Le pays est en régime de change fixe. La valeur de sa monnaie locale, la rufiyaa, se veut maintenir un taux de change stable avec le dollar.
Les autorités monétaires des Maldives doivent ainsi détenir des réserves en dollar, qui sont utilisées lors des interventions sur le marché des changes. Lorsque la rufiyaa se déprécie, la banque centrale des Maldives intervient en vendant du dollar contre des rufiyaas, faisant augmenter le prix de ces dernières. Or, les réserves de change des Maldives ont chuté à 437 millions de dollars en août, à peine de quoi couvrir un mois et demi d’importations. Les agences de notation craignent donc que les Maldives ne puissent pas maintenir cet équilibre bien longtemps.
Si une crise de change survenait en même temps qu’une crise de la dette, elles se renforceraient l’une l’autre, et plongeraient le pays dans une catastrophe économique sans précédent.
Crise aux Maldives : un futur très incertain
Cette concordance entre déficit public et déficit courant porte un nom : les déficits jumeaux (twin deficits).
Pour que ces déficits soient soutenables, la croissance économique doit suivre, le pays doit trouver des financements extérieurs à des prix raisonnables, et sa monnaie doit conserver sa valeur. Le gouvernement des Maldives communique donc activement pour tenter de rassurer. Ce dernier « reste confiant que les risques fiscaux et extérieurs peuvent être réduits » grâce à des « mesures de contrôle des dépenses », et le « maintien des relations positives avec tous les investisseurs ». Surtout, les pouvoirs publics maldiviens misent sur une excellente performance du secteur touristique pour générer des revenus.
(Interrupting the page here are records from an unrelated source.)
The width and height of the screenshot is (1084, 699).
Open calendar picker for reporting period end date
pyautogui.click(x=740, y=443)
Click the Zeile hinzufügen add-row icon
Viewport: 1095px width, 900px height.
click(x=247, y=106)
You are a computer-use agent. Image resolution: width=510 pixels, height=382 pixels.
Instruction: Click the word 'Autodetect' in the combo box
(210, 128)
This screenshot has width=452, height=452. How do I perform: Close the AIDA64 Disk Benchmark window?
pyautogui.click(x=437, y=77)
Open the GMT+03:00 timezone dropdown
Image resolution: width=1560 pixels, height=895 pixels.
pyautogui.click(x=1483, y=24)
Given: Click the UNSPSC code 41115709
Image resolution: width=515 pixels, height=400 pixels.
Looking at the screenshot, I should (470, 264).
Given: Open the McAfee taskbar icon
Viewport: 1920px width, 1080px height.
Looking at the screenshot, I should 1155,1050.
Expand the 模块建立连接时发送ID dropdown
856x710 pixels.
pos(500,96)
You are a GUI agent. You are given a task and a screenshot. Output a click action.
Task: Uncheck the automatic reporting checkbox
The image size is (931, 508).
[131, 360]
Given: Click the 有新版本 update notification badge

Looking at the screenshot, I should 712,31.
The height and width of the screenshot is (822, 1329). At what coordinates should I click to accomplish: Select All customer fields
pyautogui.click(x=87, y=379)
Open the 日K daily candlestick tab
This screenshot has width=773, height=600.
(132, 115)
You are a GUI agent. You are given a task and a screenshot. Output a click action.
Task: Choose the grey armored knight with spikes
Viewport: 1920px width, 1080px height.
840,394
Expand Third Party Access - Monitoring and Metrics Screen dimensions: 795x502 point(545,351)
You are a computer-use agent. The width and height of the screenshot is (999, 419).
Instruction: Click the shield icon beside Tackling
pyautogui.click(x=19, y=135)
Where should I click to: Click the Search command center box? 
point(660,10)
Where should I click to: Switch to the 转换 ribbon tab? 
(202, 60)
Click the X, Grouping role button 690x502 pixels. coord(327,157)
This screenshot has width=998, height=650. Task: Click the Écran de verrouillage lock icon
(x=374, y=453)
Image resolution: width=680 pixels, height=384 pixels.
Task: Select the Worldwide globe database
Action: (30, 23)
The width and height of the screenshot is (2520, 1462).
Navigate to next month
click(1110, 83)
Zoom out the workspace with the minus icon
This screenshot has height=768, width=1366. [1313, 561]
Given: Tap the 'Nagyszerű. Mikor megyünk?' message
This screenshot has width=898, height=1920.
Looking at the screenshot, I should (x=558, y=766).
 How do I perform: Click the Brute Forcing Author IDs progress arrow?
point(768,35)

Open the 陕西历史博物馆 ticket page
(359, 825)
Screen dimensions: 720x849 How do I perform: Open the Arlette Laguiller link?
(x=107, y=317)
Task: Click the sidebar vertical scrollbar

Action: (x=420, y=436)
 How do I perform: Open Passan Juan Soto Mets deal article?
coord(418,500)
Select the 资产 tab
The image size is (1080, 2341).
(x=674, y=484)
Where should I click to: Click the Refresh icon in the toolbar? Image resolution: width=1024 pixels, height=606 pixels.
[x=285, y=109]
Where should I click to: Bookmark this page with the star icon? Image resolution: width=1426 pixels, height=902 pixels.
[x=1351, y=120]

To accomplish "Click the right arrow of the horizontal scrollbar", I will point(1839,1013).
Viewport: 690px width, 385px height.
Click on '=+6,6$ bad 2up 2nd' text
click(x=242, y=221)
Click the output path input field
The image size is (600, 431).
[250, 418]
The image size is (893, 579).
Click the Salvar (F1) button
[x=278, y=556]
Les nombreux investissements, comme dans l’aéroport international de Velana, pourraient porter leurs fruits.
Malheureusement pour le gouvernement, l’agence de notation Fitch ne semble pas adhérer à ces prévisions : « Nous anticipons que le ratio élevé dette publique/PIB […] continuera d’augmenter à moyen terme […], ceci est basé sur notre hypothèse d’un assainissement budgétaire plus lent que celui décrit dans la stratégie budgétaire officielle à moyen terme. »
Le modèle économique des Maldives semble porter une contradiction indépassable. En développant le tourisme, en particulier de luxe, l’archipel se doit d’importer de nombreux biens à même de satisfaire les besoins des visiteurs. La composition des importations est à ce sujet éloquente : pétrole, avions et hélicoptères, bateaux, télévisions et ordinateurs, barres de fer ou encore bouteilles de vin. Le principal atout du pays se retourne ainsi contre lui, et on voit mal quelle porte de sortie ce petit archipel de 300km² pourrait emprunter.